Description of the task
Here are the records. Write out exactly the lines between the one holding "Erzurum Blog Yazıları (844, 2139)" and the one holding "Home (54, 75)", inclusive.

──────── Material shown

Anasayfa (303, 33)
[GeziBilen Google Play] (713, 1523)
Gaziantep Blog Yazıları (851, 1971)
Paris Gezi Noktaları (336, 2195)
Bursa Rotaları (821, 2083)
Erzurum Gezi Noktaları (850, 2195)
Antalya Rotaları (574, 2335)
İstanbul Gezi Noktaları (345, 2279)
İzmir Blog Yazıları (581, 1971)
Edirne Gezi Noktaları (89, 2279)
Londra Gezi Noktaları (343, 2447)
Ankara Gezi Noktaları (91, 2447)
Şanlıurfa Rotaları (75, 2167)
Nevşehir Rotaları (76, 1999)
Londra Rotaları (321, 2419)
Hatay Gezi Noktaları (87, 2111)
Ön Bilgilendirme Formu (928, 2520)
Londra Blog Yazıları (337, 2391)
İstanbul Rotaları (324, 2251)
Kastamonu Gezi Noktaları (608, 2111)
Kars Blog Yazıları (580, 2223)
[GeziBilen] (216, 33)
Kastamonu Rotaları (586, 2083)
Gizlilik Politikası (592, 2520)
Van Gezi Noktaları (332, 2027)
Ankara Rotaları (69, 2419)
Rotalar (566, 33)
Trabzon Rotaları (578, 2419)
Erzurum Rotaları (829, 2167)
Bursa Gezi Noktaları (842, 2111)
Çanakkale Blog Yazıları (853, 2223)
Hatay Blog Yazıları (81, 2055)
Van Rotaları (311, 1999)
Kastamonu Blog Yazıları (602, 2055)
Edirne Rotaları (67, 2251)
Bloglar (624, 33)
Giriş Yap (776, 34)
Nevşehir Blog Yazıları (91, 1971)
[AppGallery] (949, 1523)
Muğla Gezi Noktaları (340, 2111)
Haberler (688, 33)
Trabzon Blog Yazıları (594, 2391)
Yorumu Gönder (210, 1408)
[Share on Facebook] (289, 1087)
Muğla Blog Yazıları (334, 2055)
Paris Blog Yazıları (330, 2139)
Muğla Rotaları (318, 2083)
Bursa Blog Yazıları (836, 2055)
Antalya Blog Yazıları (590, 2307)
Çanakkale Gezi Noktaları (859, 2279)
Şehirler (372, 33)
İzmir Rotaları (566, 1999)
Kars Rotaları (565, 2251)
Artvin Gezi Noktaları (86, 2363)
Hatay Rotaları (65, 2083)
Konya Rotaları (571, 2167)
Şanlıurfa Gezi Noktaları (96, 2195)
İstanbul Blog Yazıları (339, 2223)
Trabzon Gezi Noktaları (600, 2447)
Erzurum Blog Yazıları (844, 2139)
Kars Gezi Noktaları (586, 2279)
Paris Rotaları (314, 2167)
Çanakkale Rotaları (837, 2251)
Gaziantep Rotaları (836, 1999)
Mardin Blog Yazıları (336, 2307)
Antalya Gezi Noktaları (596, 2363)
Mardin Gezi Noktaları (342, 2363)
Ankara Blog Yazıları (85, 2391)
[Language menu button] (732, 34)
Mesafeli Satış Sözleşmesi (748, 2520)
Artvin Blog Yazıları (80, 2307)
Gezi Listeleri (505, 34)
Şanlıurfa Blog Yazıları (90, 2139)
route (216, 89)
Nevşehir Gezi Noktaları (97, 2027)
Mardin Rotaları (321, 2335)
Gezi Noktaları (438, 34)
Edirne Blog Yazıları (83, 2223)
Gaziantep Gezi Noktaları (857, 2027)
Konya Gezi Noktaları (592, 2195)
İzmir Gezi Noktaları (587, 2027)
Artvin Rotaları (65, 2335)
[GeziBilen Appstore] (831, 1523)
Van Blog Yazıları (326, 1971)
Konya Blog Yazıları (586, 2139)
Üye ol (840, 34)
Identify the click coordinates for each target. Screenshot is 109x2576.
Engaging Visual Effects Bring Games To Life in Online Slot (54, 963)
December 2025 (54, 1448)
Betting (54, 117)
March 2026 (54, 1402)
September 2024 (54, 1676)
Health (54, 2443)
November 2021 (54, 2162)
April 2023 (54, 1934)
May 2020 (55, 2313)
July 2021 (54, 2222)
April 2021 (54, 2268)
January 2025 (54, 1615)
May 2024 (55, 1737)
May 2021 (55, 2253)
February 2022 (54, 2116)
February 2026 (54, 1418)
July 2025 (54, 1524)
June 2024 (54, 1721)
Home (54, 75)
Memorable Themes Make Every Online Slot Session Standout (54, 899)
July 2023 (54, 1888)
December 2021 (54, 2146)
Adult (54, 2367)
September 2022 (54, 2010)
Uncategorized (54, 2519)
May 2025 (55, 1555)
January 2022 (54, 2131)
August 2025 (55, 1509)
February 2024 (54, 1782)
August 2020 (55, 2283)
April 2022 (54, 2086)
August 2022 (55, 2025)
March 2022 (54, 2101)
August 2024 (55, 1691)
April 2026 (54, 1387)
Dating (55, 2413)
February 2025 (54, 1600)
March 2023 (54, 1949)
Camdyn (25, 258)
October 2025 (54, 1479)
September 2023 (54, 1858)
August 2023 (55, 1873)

────────────────

Expected answer
Erzurum Blog Yazıları (844, 2139)
Kars Gezi Noktaları (586, 2279)
Paris Rotaları (314, 2167)
Çanakkale Rotaları (837, 2251)
Gaziantep Rotaları (836, 1999)
Mardin Blog Yazıları (336, 2307)
Antalya Gezi Noktaları (596, 2363)
Mardin Gezi Noktaları (342, 2363)
Ankara Blog Yazıları (85, 2391)
[Language menu button] (732, 34)
Mesafeli Satış Sözleşmesi (748, 2520)
Artvin Blog Yazıları (80, 2307)
Gezi Listeleri (505, 34)
Şanlıurfa Blog Yazıları (90, 2139)
route (216, 89)
Nevşehir Gezi Noktaları (97, 2027)
Mardin Rotaları (321, 2335)
Gezi Noktaları (438, 34)
Edirne Blog Yazıları (83, 2223)
Gaziantep Gezi Noktaları (857, 2027)
Konya Gezi Noktaları (592, 2195)
İzmir Gezi Noktaları (587, 2027)
Artvin Rotaları (65, 2335)
[GeziBilen Appstore] (831, 1523)
Van Blog Yazıları (326, 1971)
Konya Blog Yazıları (586, 2139)
Üye ol (840, 34)
Identify the click coordinates for each target. Screenshot is 109x2576.
Engaging Visual Effects Bring Games To Life in Online Slot (54, 963)
December 2025 (54, 1448)
Betting (54, 117)
March 2026 (54, 1402)
September 2024 (54, 1676)
Health (54, 2443)
November 2021 (54, 2162)
April 2023 (54, 1934)
May 2020 (55, 2313)
July 2021 (54, 2222)
April 2021 (54, 2268)
January 2025 (54, 1615)
May 2024 (55, 1737)
May 2021 (55, 2253)
February 2022 (54, 2116)
February 2026 (54, 1418)
July 2025 (54, 1524)
June 2024 (54, 1721)
Home (54, 75)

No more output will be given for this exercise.